EN ROUTE VERS LES ÉLECTIONS

Le toubib

Les nombreux écueils que connaît le Québec avec son système de santé ne cessent de surprendre. Les sommes formidables déployées dans ce rayon par l’État auront donné la très fausse impression que tout s’arrangerait.

Les récits d’horreur racontés ici et là par des gens de tous les horizons sont indignes d’une société moderne comme la nôtre. Qui n’a pas dans les derniers mois été témoin d’une conversation où une personne s’est déclarée chanceuse de connaître un médecin qui a pu lui obtenir un rendez-vous avec un spécialiste pour lequel une liste d’attente de plusieurs mois existait ? Ou une autre qui a raconté une attente interminable aux urgences avec un de ses enfants ?

Jamais dans l’histoire récente du Québec avons-nous connu un tel consensus autour d’une problématique – peu importe les allégeances politiques, l’accès aux soins de santé est décrié d’un bout à l’autre du Québec.
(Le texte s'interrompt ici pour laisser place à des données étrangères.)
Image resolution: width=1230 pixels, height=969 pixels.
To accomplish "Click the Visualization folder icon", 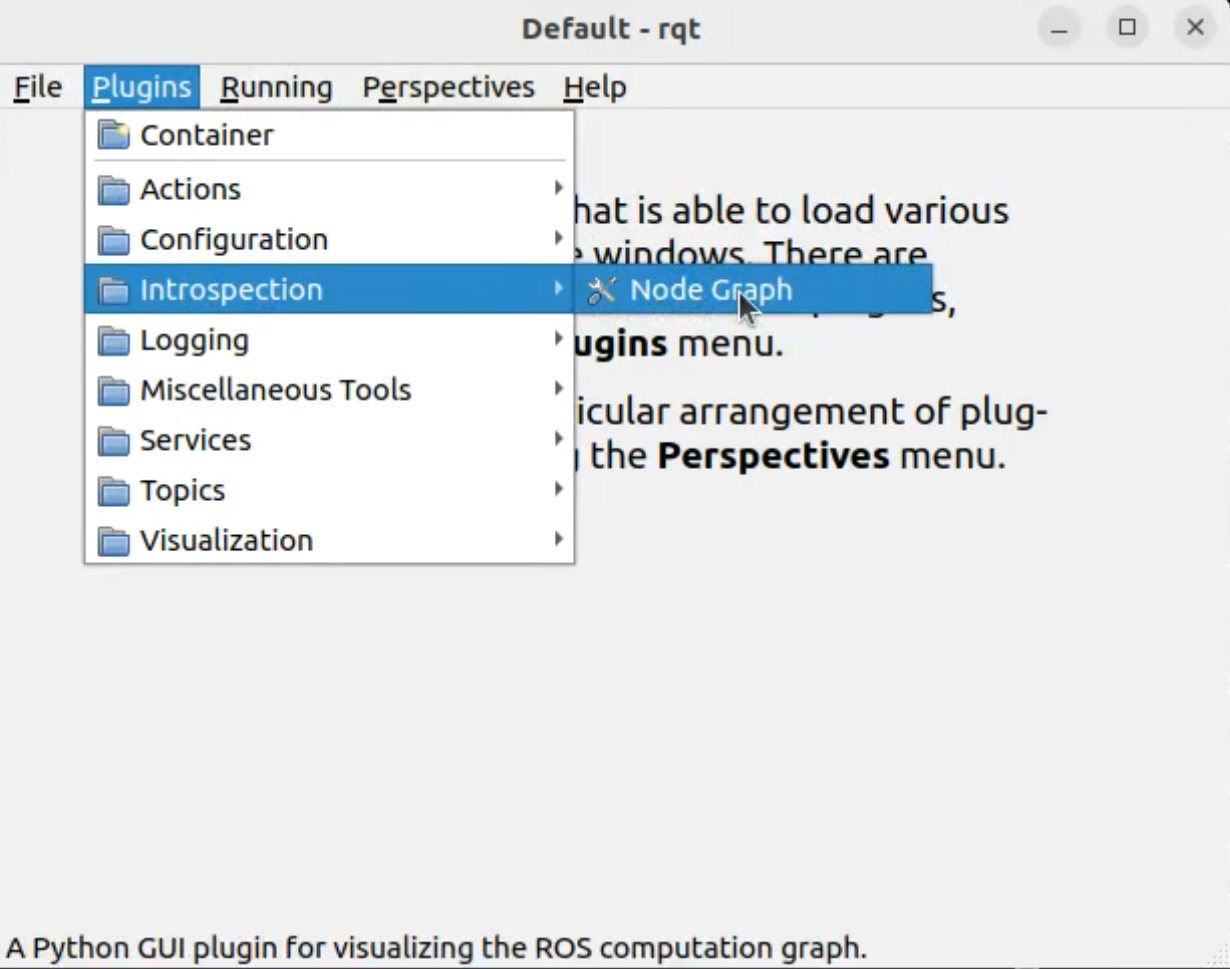I will pos(114,541).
Notre émerveillement face à la médecine nous a entraînés vers des choix discutables pour gérer le ministère de la Santé. Pourtant, le Québec s’est affranchi du clergé et ses citoyens n’aspirent plus tous depuis des lunes à pratiquer le droit ou être banquier. Ce halo autour de la profession continue d’étonner. N’avons-nous pas suffisamment de preuves que le principe de Peter s’applique aussi à ces professionnels ? Mon aînée est médecin et je m’incline devant son parcours postsecondaire. Mais son curriculum ne la qualifie présentement aucunement pour gérer quoi que ce soit, sauf les patients qui la consultent.

Le problème d’accès aux soins n’a rien à voir avec la qualité des acteurs dans le secteur de la santé – c’est plutôt un problème de logistique.

Et l’erreur que nous répétons sans cesse est de nommer une personne à la tête de ce ministère qui n’a aucune connaissance en logistique. Nous assistons toujours au même film. Le nouveau médecin nommé ministre nous entraîne dans une réforme basée en grande partie sur des éléments de son ancienne pratique. Nous avons donc goûté aux réformes d’omnipraticiens ainsi que de spécialistes, même celles d’un médecin ayant pratiqué à l’étranger… Ces hommes – parce que dans le cas de médecins-ministres, ce fut toujours des hommes – avaient autant les qualifications pour diriger ce ministère que j’en ai comme banquier pour diriger la Banque du Canada.

Je comprends qu’il est improbable qu’un élu du prochain gouvernement ne soit un ancien cadre chez Amazon ou d’autres sociétés expertes dans la logistique. Mais la très grande majorité de ces élus ne pratiqueront pas la médecine – ce sera, selon moi, leur atout le plus important pour diriger le ministère de la Santé.

Femme de tête

Au prochain premier ministre du Québec, je dis ceci : choisissez l’élue la plus à l’écoute ; celle qui, par son cheminement professionnel, vous aura démontré une agilité, une habileté à traiter des problèmes complexes ; celle qui sera épanouie par le défi que vous lui offrirez. Et nommez-la à la Santé !

Parce que oui, vous devriez y nommer une femme – il faut avoir visité des hôpitaux pour comprendre qu’elles y sont en plus grand nombre que les hommes, soit pour les rendez-vous avec les enfants ou l’accompagnement de parents. 

D’instinct, elles sont rarement dans les jeux d’ego et possèdent habituellement une bien meilleure écoute que les hommes. Et de toute façon, force est d’admettre que les expériences récentes avec les hommes n’ont pas été concluantes. Mais ne la laissez pas seule à la tête de ce ministère. Assurez-vous aussi que nous possédons toutes les compétences nécessaires dans les hautes sphères du Ministère pour accompagner votre nouvelle ministre dans les réformes qu’elle proposera. Si elles n’existent pas, ne prenez pas six mois à les dénicher.

Quant aux médecins, j’espère qu’ils continueront à se présenter en politique. Ils peuvent contribuer à l’avancement du Québec bien au-delà de leurs seules compétences professionnelles. Ironiquement, en limitant le rayon d’action des médecins au seul ministère de la Santé, le Québec s’est probablement privé d’excellents ministres dans d’autres secteurs. Mais le moment de passer aux choses sérieuses en santé est venu – le seuil de tolérance des Québécois pour l’incurie est à zéro.

* Banquier, Michael M. Fortier a été ministre dans le gouvernement de Stephen Harper.